:: Work to be completed ::
Begin at the line containing "1358x875 pixels." in the entries below and end at the line containing "Task: Click Kyo-Hwa"; transcribe that range exactly and nothing outside it.
━━━━━ Records shown
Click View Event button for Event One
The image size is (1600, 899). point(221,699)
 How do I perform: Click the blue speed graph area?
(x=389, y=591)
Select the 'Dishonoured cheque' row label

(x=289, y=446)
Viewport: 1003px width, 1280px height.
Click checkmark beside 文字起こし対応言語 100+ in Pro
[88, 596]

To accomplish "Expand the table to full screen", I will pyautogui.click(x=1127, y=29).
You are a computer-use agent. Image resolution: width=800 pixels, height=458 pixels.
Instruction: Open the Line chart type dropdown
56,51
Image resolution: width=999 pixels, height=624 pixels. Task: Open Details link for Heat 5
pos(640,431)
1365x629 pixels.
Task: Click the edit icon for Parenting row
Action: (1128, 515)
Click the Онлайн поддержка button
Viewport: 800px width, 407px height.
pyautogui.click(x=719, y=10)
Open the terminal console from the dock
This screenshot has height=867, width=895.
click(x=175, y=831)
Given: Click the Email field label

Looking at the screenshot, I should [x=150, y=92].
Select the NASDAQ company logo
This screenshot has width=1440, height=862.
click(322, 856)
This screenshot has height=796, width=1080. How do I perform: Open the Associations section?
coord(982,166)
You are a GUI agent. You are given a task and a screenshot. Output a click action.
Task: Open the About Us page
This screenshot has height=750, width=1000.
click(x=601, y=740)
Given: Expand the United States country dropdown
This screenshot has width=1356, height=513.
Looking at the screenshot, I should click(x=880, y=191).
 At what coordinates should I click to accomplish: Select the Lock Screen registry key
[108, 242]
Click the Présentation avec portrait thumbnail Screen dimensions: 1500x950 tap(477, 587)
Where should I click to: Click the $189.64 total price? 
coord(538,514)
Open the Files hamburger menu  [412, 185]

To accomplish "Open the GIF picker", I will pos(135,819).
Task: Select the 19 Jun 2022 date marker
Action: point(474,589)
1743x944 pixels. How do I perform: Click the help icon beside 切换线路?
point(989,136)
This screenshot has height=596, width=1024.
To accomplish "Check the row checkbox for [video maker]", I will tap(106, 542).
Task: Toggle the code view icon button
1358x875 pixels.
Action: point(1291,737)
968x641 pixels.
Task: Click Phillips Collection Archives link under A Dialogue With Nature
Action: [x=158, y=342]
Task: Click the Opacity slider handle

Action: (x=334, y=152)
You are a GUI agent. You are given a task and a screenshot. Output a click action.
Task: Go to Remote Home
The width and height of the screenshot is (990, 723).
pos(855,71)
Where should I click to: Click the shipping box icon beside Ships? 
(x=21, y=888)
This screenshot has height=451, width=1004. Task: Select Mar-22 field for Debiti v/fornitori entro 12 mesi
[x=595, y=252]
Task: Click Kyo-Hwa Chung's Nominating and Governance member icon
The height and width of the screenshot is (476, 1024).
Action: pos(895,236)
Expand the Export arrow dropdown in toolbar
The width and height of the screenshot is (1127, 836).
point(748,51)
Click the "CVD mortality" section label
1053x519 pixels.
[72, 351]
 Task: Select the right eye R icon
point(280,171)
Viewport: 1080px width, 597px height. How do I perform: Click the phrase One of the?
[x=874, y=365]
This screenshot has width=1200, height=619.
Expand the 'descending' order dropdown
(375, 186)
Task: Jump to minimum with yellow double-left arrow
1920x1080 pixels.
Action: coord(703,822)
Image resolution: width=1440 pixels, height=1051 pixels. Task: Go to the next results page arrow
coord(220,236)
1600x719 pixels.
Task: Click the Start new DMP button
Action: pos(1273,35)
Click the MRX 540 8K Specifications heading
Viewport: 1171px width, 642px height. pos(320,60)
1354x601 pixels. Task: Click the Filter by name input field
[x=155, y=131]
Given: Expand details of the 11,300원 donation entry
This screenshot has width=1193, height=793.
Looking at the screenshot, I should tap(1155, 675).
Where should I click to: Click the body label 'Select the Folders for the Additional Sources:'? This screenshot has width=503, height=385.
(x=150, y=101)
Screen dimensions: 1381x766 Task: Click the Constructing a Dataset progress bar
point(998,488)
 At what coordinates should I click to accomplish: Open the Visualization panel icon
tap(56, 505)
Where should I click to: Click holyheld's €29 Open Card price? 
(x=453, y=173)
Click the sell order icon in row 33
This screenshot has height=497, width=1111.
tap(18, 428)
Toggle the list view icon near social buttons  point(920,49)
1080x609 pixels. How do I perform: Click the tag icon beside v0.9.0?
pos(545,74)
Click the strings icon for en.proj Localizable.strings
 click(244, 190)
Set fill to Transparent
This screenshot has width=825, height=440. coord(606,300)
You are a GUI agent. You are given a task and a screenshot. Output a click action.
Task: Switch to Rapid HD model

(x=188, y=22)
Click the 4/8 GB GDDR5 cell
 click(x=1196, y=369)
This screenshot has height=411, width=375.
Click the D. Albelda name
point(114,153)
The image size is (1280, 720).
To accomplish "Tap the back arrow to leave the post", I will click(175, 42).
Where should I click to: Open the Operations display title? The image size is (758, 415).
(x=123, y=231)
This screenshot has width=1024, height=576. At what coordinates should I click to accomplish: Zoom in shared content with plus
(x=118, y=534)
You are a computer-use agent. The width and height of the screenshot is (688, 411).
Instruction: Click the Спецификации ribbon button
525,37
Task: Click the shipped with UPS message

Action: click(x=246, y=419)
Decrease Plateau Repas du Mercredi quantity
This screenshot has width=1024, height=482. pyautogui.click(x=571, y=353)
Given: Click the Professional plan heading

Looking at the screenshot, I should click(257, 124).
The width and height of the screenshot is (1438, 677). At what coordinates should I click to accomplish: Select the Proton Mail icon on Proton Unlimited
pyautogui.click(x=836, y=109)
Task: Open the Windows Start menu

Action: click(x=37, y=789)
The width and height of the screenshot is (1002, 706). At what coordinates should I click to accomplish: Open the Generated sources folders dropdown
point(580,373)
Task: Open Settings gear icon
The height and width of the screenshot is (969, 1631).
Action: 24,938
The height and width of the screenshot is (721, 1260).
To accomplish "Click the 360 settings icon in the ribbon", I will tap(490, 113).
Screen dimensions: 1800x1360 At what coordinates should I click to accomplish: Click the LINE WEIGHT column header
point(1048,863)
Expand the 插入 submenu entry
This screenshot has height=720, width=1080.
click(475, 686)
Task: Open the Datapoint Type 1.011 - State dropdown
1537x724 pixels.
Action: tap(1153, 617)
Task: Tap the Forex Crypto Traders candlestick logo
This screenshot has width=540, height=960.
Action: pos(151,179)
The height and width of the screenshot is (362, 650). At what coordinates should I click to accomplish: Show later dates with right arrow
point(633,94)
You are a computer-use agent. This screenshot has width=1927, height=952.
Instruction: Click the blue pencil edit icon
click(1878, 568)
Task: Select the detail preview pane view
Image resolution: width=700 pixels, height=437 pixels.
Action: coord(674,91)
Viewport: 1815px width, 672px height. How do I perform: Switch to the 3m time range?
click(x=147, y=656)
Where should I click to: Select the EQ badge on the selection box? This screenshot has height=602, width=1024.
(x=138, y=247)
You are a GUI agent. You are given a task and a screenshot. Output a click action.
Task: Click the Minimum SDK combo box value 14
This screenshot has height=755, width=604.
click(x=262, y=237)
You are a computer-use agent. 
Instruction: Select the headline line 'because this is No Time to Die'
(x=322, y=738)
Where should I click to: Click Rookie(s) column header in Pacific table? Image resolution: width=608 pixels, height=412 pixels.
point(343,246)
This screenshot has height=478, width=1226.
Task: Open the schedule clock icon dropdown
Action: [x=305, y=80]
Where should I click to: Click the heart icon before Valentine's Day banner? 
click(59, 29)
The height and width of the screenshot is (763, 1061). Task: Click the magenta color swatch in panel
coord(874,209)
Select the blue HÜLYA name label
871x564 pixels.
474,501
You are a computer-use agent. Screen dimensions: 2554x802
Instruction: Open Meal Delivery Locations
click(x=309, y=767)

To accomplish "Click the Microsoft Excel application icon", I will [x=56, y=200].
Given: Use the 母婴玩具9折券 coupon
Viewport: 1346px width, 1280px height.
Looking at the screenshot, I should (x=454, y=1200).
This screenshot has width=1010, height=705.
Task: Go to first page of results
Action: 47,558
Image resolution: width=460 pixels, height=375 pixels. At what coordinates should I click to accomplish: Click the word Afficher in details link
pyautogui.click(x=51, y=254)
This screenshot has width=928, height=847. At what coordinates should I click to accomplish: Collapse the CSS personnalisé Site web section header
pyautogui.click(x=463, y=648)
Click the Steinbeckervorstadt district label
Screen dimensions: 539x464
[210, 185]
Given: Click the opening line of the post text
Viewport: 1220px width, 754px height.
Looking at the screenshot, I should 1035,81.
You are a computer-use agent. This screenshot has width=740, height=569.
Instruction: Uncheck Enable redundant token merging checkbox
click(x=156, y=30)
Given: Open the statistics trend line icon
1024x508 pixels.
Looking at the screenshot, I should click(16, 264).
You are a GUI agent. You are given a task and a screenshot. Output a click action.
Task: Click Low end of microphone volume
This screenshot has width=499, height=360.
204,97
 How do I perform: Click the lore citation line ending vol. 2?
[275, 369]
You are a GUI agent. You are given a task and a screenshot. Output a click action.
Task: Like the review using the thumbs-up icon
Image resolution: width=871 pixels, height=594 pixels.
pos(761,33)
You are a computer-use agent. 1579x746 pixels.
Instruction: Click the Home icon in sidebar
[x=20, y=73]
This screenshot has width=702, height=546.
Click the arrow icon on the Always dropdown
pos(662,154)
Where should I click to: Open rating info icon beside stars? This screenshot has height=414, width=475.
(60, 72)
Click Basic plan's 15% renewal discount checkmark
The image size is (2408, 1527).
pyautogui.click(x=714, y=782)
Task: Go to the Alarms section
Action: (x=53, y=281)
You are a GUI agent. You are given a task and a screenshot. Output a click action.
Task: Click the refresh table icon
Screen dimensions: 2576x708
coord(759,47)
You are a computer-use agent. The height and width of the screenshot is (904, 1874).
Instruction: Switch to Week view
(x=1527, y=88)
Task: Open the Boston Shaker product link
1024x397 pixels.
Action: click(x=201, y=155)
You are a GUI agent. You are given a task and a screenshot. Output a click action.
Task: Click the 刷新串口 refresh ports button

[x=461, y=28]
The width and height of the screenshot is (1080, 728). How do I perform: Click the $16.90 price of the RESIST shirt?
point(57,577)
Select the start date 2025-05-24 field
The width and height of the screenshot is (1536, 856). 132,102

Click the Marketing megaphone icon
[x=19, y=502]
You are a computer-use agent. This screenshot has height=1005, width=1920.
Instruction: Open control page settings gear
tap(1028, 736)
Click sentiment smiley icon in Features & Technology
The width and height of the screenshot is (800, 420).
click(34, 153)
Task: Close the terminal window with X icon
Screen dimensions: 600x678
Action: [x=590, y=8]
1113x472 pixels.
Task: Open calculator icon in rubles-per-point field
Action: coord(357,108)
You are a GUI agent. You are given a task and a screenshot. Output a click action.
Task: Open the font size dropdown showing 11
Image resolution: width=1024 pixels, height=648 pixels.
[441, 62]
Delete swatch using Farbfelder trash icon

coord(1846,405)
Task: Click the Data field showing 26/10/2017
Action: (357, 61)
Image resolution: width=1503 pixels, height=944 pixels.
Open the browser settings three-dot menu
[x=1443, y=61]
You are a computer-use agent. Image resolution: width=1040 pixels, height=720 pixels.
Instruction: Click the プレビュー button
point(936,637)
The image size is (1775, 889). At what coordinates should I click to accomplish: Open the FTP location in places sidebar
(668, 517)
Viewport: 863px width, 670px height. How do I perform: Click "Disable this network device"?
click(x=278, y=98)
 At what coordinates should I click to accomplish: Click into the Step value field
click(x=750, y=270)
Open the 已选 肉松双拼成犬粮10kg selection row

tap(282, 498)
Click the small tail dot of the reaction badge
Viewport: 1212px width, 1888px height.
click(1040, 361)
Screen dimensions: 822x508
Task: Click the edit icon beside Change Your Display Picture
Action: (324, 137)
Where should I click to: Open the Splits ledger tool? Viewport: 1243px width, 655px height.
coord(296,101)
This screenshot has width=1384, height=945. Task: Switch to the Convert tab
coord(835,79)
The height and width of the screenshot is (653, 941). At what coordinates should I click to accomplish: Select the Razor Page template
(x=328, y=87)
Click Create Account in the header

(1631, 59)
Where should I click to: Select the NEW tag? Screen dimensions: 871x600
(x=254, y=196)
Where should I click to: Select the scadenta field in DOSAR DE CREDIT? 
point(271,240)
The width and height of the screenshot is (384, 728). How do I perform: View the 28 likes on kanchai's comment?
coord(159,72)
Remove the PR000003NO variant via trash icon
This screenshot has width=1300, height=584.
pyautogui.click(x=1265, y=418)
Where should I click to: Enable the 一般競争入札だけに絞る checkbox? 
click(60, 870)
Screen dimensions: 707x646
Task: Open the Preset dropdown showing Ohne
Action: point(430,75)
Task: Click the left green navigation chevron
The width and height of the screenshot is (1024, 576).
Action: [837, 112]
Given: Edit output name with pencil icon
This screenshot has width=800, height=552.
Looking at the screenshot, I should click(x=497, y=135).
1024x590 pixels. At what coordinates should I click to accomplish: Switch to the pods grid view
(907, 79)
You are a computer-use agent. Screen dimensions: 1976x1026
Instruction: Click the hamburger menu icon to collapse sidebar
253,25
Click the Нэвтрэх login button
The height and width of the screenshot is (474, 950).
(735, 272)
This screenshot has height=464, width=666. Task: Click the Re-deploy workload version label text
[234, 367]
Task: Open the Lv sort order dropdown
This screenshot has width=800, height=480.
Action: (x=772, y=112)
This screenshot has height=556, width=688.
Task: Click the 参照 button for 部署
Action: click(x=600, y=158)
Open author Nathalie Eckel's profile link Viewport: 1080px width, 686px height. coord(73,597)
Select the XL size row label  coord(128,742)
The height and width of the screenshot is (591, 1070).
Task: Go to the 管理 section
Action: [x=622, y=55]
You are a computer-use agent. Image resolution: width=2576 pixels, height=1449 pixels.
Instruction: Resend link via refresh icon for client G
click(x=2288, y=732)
━━━━━━━━━━
:: Your solution ::
1358x875 pixels.
Action: point(1291,737)
968x641 pixels.
Task: Click Phillips Collection Archives link under A Dialogue With Nature
Action: [x=158, y=342]
Task: Click the Opacity slider handle

Action: (x=334, y=152)
You are a GUI agent. You are given a task and a screenshot. Output a click action.
Task: Go to Remote Home
The width and height of the screenshot is (990, 723).
pos(855,71)
Where should I click to: Click the shipping box icon beside Ships? 
(x=21, y=888)
This screenshot has height=451, width=1004. Task: Select Mar-22 field for Debiti v/fornitori entro 12 mesi
[x=595, y=252]
Task: Click Kyo-Hwa Chung's Nominating and Governance member icon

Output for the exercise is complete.